Mark Kangogo, impressionnant… mais dopé
Son arrivée sur le circuit trail cette année avaient marqué les esprits, notamment avec sa victoire en août dernier sur Sierre Zinal, l’une des épreuves les plus attendues du calendrier Golden Trail Series, la plus ancienne course de trail-running et la plus rapide du circuit où on avait vu Kilian Jornet échouer à une 5e place. On savait les Kényans très forts, pour autant, jamais un coureur africain n’avait réussi à remporter une manche de la GTWS. Les athlètes africains n’étaient-ils pas en train de bouleverser le monde du trail, nous étions-nous demandés alors, avant d’apprendre, quelques mois plus tard, la suspension de l’athlète pour dopage. Triste chute.

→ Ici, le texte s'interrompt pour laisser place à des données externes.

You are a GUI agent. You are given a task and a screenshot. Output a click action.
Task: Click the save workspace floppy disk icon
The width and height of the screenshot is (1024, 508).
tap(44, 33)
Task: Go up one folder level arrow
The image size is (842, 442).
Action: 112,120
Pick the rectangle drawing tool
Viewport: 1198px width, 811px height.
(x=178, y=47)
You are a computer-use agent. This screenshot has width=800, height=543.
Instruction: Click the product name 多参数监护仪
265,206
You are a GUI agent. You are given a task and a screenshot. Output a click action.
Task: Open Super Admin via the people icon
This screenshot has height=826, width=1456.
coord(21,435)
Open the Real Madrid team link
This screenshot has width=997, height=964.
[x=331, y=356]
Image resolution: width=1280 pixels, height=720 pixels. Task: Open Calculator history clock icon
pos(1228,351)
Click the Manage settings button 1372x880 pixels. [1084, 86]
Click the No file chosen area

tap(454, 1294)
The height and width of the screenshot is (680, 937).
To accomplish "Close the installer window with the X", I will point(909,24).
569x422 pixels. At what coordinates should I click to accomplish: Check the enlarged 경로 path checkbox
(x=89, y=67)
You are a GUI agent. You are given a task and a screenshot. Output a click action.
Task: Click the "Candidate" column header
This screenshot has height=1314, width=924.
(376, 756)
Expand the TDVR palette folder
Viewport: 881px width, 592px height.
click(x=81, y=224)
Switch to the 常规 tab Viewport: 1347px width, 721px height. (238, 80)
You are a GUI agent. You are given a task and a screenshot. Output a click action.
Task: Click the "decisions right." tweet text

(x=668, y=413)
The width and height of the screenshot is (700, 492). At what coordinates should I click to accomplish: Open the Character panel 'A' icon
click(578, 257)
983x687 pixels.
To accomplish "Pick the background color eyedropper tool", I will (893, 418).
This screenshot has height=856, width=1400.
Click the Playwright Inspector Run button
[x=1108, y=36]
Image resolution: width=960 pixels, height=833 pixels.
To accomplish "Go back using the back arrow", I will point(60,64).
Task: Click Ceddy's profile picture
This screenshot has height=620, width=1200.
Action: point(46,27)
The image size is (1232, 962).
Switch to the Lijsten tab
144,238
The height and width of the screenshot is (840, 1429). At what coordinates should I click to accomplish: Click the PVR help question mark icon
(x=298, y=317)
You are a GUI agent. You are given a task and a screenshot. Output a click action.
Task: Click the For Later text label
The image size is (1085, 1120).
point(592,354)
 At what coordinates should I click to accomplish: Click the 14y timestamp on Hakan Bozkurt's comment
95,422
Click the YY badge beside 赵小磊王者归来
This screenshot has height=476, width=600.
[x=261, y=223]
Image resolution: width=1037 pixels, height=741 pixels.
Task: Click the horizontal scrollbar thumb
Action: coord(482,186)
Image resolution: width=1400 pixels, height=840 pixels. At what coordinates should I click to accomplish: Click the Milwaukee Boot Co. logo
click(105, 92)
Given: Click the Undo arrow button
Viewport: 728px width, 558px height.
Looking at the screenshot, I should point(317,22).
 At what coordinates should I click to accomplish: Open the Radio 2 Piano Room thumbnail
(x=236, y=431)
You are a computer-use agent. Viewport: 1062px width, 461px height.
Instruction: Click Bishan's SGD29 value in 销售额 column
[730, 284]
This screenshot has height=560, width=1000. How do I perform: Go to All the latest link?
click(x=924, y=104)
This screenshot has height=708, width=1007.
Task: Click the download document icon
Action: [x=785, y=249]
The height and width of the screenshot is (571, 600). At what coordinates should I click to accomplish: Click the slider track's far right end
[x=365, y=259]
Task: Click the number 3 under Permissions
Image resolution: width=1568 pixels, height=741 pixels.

Josh Perry, nouveau record sur le Pacific Crest Trail
C’est certainement l’un des athlètes les plus étonnants dans le monde du trekking. Dimanche 7 août, Josh Perry, randonneur britannique de 27 ans « sans adresse fixe » venait à bout de la traversée du Pacific Crest Trail. Parti de la frontière américaine avec le Mexique, il a rejoint le Canada en 55 jours, 16 heures et 54 minutes. Un temps stupéfiant, de quoi faire tomber de près de dix jours le record masculin détenu depuis 2009 par Scott Williamson. Mieux, il a également réduit de cinq jours le record général établi par Heather « Anish » Anderson en 2013. Record que depuis près d’une décennie nombre de marcheurs ont tenté de battre.
Markus Eder, un Emmy Award pour dix minutes de pure adrénaline
« Tous les aspects du freeski m’ont toujours fasciné », nous expliquait Markus Eder, 30 ans. On veut bien le croire. Il suffit de le suivre depuis les hauteurs de Zermatt, où débute le film “The Ultimate Run” récompensé cette année aux 74e Emmy Awards. Un prix saluant l’incroyable performance artistique et technique du réalisateur Christoph Thoresen, cinéaste et ancien snowboarder professionnel qui a réussi à capter toute la beauté du run du skieur, un étourdissant enchaînement de slalom entre des blocs de glace de la taille d’un bus, sauts de falaises de glace ou encore plongée dans de la poudreuse fraîche et session entre potes au snowpark local. Six années de ski de rêve condensées en dix minutes de pure joie et d’adrénaline. Incontournable.
Marcel Rémy, à 99 ans, il était le plus vieux grimpeur au monde en activité
Inépuisable source d’inspiration, Marcel Rémy, alpiniste suisse originaire de Gruyère et père des célèbres alpinistes et grimpeurs Yves et Claude Rémy, disparaissait en juillet dernier. Paisiblement et dans son sommeil. Longtemps il fut le plus vieux grimpeur encore en activité au monde, et jusqu’à ses derniers jours. Une vie autour de la montagne que son sponsor, Millet, a retracée six mois plus tard dans un documentaire. L’occasion de revenir sur un destin tout sauf évident. « On était habitué à faire le maximum avec le minimum (de temps et de moyens) « se souvient son fils. Une philosophie qui le suivit toute sa vie et le conduisit à gravir quelques belles falaises jusqu’à un âge exceptionnel.